The Attempt at a Solution
From Euler's equation, we take the curl of both sides giving.
[tex]\frac{\partial \mathbf{\omega}}{\partial t} + \nabla \times (\mathbf{\omega} \times \mathbf{u}) + 0 = \nabla \times (-\frac{1}{\rho}\nabla p) - 0[/tex]
Using vector identities now we have
[tex]\frac{\partial \mathbf{\omega}}{\partial t} + (\mathbf{u} \cdot \nabla)\mathbf{\omega} + \mathbf{\omega}\nabla \cdot \mathbf{u} - \mathbf{u}\nabla \cdot \mathbf{\omega} [/tex] [tex]- (\mathbf{\omega} \cdot \nabla)\mathbf{u} = - \nabla \bigg{(}\frac{1}{\rho}\bigg{)} \times \nabla p[/tex]
Now the 4th term is equal to zero since [tex]\nabla \cdot (\nabla \times \mathbf{\omega}) = 0[/tex] and I think we need to divide by [tex]\rho[/tex] as well.

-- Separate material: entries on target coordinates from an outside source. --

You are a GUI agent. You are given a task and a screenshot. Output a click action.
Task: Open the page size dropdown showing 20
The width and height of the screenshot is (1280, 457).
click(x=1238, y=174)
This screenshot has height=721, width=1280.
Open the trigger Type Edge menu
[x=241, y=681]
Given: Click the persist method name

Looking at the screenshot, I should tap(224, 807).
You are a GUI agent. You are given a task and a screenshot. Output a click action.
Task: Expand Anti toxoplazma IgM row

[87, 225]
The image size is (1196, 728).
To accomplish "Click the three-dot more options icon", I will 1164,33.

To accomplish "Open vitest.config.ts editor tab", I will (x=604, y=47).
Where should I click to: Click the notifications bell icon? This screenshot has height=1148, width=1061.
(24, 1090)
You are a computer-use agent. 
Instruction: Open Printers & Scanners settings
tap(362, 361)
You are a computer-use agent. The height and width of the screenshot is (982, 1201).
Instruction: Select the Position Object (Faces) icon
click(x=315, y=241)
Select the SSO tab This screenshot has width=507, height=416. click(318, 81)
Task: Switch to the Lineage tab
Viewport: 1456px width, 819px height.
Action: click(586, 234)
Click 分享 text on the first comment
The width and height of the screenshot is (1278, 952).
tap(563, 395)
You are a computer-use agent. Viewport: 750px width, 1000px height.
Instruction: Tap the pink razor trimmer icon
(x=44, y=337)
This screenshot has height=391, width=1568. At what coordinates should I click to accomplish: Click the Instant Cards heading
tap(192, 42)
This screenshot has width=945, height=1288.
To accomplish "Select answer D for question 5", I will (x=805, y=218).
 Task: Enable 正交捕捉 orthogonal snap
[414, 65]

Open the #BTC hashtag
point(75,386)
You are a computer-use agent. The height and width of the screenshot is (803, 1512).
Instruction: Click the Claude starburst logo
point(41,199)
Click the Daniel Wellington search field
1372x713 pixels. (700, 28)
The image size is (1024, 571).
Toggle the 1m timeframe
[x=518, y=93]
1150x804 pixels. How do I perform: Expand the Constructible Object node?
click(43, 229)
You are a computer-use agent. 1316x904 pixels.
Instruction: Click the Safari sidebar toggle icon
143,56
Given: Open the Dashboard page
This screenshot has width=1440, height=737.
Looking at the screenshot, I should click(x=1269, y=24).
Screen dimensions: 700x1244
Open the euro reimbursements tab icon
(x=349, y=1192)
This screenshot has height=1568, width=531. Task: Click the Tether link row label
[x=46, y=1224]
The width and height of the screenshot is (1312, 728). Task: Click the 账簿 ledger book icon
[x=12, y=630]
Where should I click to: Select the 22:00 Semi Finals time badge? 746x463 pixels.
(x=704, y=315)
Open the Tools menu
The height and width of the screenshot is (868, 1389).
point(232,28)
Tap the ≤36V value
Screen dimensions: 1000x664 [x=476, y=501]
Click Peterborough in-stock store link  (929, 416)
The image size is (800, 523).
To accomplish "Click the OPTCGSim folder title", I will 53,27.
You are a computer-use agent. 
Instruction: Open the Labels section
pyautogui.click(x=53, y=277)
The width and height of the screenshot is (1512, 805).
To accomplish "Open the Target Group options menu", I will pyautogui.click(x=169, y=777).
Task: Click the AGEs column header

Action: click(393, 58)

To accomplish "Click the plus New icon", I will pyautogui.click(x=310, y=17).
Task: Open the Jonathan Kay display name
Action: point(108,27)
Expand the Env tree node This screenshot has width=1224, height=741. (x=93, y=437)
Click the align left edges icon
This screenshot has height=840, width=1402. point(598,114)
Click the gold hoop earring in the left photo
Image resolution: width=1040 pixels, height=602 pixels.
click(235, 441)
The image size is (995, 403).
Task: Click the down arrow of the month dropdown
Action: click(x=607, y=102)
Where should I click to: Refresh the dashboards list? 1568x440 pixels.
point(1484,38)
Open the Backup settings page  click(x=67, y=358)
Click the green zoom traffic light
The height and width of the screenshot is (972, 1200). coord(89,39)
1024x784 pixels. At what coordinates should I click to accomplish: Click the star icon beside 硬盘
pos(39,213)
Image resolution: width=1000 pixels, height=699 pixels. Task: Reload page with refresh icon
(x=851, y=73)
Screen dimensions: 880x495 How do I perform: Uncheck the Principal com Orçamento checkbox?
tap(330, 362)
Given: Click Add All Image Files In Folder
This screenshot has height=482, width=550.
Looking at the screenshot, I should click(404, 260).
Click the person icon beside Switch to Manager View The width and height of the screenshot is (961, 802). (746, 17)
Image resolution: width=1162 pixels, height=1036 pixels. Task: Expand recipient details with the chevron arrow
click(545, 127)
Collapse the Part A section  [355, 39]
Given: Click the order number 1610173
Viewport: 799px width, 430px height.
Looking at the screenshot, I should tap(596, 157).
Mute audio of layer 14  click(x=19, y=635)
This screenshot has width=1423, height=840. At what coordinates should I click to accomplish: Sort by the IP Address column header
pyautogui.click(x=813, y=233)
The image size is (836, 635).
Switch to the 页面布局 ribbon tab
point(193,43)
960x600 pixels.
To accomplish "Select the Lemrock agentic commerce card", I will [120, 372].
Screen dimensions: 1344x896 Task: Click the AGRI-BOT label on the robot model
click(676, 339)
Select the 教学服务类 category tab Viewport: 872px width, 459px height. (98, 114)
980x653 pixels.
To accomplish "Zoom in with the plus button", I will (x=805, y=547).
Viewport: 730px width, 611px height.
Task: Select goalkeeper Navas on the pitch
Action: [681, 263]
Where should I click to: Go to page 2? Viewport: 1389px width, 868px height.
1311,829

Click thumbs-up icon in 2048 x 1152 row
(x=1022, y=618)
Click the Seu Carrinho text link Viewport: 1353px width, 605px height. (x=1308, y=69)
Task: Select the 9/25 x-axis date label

That's sort of where I am right now although I have ideas as to where to go. A hint I'm given is to replace [tex]\nabla \cdot \mathbf{u}[/tex] with [tex]\frac{1}{\rho}\frac{D \rho}{Dt}[/tex] as then apparently it should go to zero but I fail to see why this is.?.Basically my thoughts are...
The [tex](\mathbf{\omega} \cdot \nabla) \mathbf{u}[/tex] term stays as it is with the dividing by [tex]\rho[/tex] creating the 1st term on the right hand side of the equation I am trying to derive. The first two terms are just an expression for the material derivative of [tex]\frac{\mathbf{\omega}}{\rho}[/tex] (hugely unsure of this though) so the third term should be zero...
It's the use of the conservation of mass that is confusing me as I don't quite know how it's supposed to help me here.